Во второй половине XIX века два писателя, пользующиеся заслуженной славой, Эрнест Ренан и Мэтью Арнольд, опубликовали многомудрые исследования, посвященные понятию академии и кельтским литературам. При этом ни один из двоих не указал на любопытное сходство между двумя предметами исследования, а между тем сходство существует. Мои друзья, прочитав название учебной лекции (не научного доклада, не сегодняшней речи) – «Понятие академии и кельты», – сочли такое сопоставление моей прихотью, однако я полагаю, что сходство это можно доказать и что сходство это – глубинное. Начнем с первой части названия, с понятия академии. В чем оно заключается? В первую очередь нам приходит в голову надзор за языком, дозволение или запрещение слов – это кажется банальным, но давайте подумаем о тех первых членах Французской академии, которые ввели в практику регулярные собрания. И вот перед нами новая тема: тема беседы, просвещенного диалога, дружеской полемики, обсуждения явлений литературы и поэзии. Была у академии и еще одна функция – возможно, наиважнейшая: организация, упорядочивание и понимание литературы. Да, я считаю, что это самое важное. Положение, которое я собираюсь сейчас развить, или, лучше сказать, факт, о котором я хочу напомнить, – это сходство двух понятий: идеи академии и мира кельтов. В первую очередь давайте поговорим о стране в высшей степени литературной: очевидно, это будет Франция, а ведь французская литература явлена не только во французских книгах, но и в самом языке, так что достаточно перелистать словарь, чтобы ощутить истинно литературное предназначение французского языка. Вот, к примеру: по-испански мы говорим «arco iris»[623]
, по-английски «rainbow», по-немецки «regenbogen» – «арка дождя». И все эти слова – ничто по сравнению с блистательным французским словом, пространным, как стихотворение Гюго, и более кратким, чем стихотворение Гюго, «arc-en-ciel», которое как будто творит архитектуру, возводит арку через небо.Во Франции литературная жизнь проходит – не знаю, можно ли сказать «более ярко», или мы уже впадаем в мистику, – но в любом случае более осознанно, нежели в других странах. Газета под названием «La Vie Littéraire»[624]
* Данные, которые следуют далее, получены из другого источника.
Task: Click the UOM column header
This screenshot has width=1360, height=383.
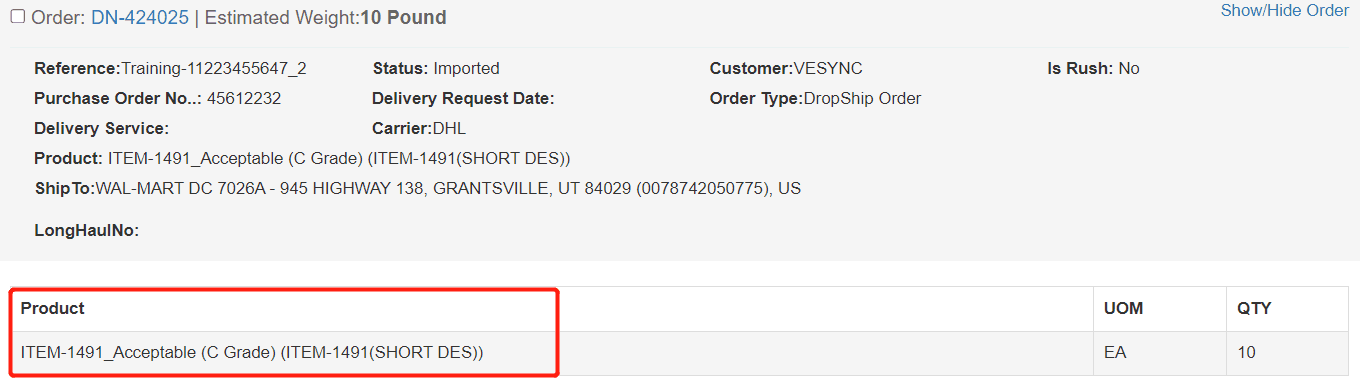Action: click(1122, 308)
интересна всем. Здесь же, напротив, мы, писатели, – почти что невидимки; мы пишем для наших друзей, что в общем-то и неплохо. Когда мы представляем себе Французскую академию, эту академию в высшем смысле, то обычно забываем, что во Франции литературная жизнь представляет собой диалектический процесс, то есть литература выступает в функции истории литературы. Существует академия, представляющая традицию, а еще есть Гонкуровская академия и есть общества, которые тоже являются своего рода академиями. Любопытно, что революционеры в конце концов становятся членами академии, то есть традиция обогащается во всех направлениях, всеми формами литературной эволюции. Когда-то существовала оппозиция между академией и романтиками, затем между академией и парнасцами, академией и символистами, но все они формируют литературную традицию Франции, которая обогащает себя за счет этого диалектического движения. К тому же там существует и нечто вроде равновесия: строгость традиции компенсируется дерзостью революционеров, и это всем прекрасно известно; вот почему именно во французской литературе крайняя устойчивость соседствует с крайней экстравагантностью, и так происходит потому, что во Франции принято считаться с оппонентом, подобно тому как шахматист считается с противником, играющим фигурами другого цвета. И все-таки, по моему мнению, литературная жизнь нигде не была организована столь всесторонне, как у кельтских народов, – вот что я попытаюсь доказать, или, скорее, вот о чем я напомню.